Exercise requirements:
**1.** In the interview on reproductive health care and sex education in Texas, condense the paragraph that begins "And of course these laws" into a shorter version that keeps its main facts.
**2.** Write the next part of the interview on reproductive health care and sex education in Texas, picking up after its final line.

Billy: The sign has nothing on these policies! It's unfathomable what these lawmakers are trying to do.

And of course these laws are part of a much larger problem in Texas, and scarce access to reproductive health care is only part of it. Sex education in the public school system is tremendously regressive, and Texas has one of the highest teen pregnancy rates in the country. Tuesday, what has your experience in school been like? Is comprehensive sex education something you’ve talked about in your health classes?

Tuesday: I've been to a few different schools, actually, and it's a mix. I went to a school where it was absolutely taboo to even mention sexual contact. Even in health classes! They don't go over basic ways to take care of yourself, contraception, all of those things, just because they think "Oh no, children can't know about those things! They're too young!" When the reality is that teenagers are having sex, and no one is teaching them how to do it safely. It's terrible.

And why would anyone do that? Why would teachers want to take away education? How could taking away education promote intelligent choices? How could taking away clinics promote women's health? I don't understand that!

Some people seem genuinely shocked when they see teenagers who are politically engaged. Have people been puzzled by your age and your level of awareness?

Stored data
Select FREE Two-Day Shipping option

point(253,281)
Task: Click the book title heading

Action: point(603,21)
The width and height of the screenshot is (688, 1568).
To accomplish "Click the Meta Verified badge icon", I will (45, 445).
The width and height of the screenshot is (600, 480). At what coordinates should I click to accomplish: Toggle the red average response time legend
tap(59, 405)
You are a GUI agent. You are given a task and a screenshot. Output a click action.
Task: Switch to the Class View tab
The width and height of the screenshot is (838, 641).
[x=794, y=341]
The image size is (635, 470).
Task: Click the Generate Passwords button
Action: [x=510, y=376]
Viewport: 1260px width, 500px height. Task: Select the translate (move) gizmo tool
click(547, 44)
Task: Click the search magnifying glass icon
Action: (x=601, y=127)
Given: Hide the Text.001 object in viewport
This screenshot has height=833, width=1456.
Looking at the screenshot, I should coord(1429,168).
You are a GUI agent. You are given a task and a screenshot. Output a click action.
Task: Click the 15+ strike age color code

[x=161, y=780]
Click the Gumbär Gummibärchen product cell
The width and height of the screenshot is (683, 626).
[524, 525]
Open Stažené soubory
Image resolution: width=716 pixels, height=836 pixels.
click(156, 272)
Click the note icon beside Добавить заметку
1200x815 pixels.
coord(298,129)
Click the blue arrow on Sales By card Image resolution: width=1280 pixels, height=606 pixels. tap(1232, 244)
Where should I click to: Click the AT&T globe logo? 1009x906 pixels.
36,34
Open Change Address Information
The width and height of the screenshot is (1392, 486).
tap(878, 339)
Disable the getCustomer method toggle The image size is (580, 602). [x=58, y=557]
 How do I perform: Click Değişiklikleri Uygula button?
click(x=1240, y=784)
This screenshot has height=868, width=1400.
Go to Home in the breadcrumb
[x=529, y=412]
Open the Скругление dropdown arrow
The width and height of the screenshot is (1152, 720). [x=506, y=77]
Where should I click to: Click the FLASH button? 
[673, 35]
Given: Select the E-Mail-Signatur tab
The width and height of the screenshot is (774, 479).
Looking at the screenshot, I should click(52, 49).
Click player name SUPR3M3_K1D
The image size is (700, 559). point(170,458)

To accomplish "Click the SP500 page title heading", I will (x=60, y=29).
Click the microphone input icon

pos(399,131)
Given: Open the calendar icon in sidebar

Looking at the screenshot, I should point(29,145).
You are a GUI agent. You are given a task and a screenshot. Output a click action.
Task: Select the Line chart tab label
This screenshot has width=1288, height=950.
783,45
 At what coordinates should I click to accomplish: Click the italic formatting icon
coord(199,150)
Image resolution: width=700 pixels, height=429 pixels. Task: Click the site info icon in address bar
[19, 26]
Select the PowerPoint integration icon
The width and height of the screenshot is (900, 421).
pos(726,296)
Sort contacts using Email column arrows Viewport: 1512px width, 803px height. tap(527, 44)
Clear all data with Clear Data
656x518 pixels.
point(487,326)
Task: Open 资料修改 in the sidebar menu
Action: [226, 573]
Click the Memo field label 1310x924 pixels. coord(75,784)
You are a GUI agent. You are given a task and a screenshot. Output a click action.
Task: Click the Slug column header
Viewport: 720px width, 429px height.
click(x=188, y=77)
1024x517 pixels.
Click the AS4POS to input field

Answers to the exercises:
**1.** These laws belong to a larger problem in Texas, where limited access to reproductive health care is only one piece. Public school sex education is highly regressive, and the state's teen pregnancy rate is among the highest in the country. Tuesday is asked about school experiences and whether comprehensive sex education has come up in health classes.

**2.**
Tuesday: I have gotten a ton of messages from people saying "Why are you doing this? Stay out of this, you have no say." But, in my opinion, I think people should be supportive of [teenagers becoming politically active]. Wouldn't they support their own kids getting involved in issues they cared about, doing what they felt was right?

I think there's also something really powerful about you two as a pair. You are two parts of this movement that are often overlooked: young people and men. You are a counterpoint, really, to those who want to minimize the reach and depth of the movement growing in Texas right now.

Billy: I hadn't really put that together. It never occurred to me inside the bubble. But hey, this is an older guy and a younger woman -- his daughter -- and they are fighting for all the women in between.

Tuesday, is this the beginning of something bigger for you?

Tuesday: I've definitely learned a lot about politics. I've learned a lot about protest. I've learned all sorts of things from all sorts of people, people contacting me to tell me their stories, share their wisdom. And because I don't see any of these bills stopping or slowing down anytime soon, I'll continue to fight for women's rights and women's equality. And other things, too.

And what about you, Billy? Are you and Tuesday forming a father-daughter team to fight for justice and righteousness in Texas?

Tuesday: We could get capes and stuff!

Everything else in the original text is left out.